- WORK TASK
Only the number is requested. Tally the lines of the data that hold the string "computer".

- RECORDS FOR THE EXERCISE

=== Begin Enclosure ===

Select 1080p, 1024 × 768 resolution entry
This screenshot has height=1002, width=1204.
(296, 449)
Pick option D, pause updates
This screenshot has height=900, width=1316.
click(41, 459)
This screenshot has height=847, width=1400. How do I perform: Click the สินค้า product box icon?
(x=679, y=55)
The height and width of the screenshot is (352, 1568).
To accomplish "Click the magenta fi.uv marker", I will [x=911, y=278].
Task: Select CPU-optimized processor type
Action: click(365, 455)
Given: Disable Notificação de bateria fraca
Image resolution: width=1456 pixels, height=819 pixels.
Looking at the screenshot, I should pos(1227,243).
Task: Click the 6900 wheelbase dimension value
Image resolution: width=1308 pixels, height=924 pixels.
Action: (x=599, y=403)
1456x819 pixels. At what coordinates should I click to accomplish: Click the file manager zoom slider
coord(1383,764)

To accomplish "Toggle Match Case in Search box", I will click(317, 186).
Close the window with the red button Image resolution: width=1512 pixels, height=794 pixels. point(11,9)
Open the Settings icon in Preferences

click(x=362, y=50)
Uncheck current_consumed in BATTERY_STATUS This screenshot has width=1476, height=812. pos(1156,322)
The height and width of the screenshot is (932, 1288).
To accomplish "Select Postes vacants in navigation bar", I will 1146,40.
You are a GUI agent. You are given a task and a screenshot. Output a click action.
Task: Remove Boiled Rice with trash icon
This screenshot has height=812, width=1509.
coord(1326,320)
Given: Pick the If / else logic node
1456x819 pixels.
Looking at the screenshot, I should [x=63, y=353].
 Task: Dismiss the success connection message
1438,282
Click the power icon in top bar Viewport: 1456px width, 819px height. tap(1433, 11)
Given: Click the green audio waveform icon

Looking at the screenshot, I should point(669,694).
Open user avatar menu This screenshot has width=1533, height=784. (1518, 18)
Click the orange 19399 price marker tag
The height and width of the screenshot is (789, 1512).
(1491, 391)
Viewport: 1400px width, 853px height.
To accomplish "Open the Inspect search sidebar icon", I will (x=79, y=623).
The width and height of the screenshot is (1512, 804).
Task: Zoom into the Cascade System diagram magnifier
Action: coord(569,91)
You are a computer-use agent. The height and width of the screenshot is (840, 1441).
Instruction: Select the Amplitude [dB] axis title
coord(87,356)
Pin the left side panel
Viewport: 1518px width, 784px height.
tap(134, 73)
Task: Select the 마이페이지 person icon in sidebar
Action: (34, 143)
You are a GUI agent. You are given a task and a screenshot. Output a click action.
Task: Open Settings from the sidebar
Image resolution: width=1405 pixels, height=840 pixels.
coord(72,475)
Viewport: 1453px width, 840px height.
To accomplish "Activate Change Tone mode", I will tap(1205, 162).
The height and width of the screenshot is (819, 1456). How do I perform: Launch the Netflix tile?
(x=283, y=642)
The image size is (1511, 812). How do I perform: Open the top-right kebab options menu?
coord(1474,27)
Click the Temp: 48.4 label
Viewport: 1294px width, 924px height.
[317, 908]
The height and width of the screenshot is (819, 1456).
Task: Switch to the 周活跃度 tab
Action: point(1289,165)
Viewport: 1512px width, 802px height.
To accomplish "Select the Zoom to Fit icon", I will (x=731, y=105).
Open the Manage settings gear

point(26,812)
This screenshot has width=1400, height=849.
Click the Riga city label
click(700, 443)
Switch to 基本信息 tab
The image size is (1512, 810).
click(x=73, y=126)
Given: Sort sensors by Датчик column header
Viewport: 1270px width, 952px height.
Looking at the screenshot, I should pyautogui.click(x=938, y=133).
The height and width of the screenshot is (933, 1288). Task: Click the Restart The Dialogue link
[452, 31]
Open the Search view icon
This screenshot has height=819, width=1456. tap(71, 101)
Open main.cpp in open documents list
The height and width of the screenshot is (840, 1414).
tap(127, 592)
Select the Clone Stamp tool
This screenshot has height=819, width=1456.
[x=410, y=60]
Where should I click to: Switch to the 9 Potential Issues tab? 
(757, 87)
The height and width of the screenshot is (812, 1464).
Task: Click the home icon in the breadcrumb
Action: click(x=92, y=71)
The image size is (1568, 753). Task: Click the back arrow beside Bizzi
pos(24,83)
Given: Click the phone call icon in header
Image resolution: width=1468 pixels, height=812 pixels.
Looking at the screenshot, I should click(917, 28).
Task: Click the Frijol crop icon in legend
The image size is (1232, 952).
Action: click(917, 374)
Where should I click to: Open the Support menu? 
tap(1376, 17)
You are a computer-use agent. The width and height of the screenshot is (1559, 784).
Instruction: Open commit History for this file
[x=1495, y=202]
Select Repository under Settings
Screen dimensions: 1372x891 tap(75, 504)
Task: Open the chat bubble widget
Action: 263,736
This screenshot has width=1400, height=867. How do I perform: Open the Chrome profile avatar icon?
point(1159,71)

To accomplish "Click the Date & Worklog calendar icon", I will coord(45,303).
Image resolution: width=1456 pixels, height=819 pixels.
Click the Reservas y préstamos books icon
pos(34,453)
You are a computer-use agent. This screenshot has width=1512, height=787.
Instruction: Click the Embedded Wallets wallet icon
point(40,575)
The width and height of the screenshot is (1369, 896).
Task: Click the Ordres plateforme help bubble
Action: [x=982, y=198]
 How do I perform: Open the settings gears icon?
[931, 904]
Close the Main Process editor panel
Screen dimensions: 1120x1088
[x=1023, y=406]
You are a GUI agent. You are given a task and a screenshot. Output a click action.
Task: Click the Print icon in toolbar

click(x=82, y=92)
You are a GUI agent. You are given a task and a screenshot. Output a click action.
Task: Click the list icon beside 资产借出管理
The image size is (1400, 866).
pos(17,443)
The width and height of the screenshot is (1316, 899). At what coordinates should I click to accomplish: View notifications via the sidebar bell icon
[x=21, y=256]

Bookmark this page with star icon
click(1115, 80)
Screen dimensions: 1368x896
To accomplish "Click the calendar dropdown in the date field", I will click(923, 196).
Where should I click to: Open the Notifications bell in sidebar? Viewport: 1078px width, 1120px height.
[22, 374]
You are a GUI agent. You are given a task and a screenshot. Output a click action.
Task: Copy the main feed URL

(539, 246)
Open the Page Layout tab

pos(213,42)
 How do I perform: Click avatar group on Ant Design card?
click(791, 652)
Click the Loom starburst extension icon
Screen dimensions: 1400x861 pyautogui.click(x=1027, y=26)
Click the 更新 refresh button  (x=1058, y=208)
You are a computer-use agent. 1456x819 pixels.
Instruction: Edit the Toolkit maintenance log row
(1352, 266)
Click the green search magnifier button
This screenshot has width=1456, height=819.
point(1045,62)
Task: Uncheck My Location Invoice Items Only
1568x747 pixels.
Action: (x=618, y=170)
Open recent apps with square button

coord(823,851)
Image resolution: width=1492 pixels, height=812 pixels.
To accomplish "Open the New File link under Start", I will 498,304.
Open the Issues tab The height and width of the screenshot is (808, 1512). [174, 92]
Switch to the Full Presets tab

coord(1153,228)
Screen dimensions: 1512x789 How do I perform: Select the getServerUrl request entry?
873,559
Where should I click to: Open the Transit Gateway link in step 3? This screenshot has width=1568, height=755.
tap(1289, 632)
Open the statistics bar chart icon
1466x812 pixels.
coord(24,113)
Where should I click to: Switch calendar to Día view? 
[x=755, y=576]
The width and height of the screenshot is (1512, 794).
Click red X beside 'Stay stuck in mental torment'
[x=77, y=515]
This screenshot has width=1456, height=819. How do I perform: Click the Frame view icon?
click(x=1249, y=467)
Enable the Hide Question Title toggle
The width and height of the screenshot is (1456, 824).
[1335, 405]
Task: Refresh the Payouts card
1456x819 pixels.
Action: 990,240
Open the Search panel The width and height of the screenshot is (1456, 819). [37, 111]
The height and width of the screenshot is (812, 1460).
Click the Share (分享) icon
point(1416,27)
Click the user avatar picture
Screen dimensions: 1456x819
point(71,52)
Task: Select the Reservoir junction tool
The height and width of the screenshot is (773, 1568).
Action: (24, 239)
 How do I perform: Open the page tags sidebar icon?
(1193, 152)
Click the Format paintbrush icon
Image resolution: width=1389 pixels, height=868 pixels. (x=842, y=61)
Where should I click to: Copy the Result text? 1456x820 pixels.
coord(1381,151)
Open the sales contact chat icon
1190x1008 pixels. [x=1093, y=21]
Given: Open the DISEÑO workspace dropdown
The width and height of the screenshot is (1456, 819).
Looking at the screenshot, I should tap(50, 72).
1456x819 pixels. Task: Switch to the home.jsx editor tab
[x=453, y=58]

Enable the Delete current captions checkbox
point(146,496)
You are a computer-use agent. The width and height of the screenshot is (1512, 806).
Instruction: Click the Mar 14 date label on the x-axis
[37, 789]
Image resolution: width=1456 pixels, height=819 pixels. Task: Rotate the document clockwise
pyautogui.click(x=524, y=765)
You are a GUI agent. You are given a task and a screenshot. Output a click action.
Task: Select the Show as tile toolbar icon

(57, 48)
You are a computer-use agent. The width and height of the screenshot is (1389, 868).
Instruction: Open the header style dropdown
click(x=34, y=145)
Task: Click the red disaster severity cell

=== End Enclosure ===

- ANSWER SPACE
6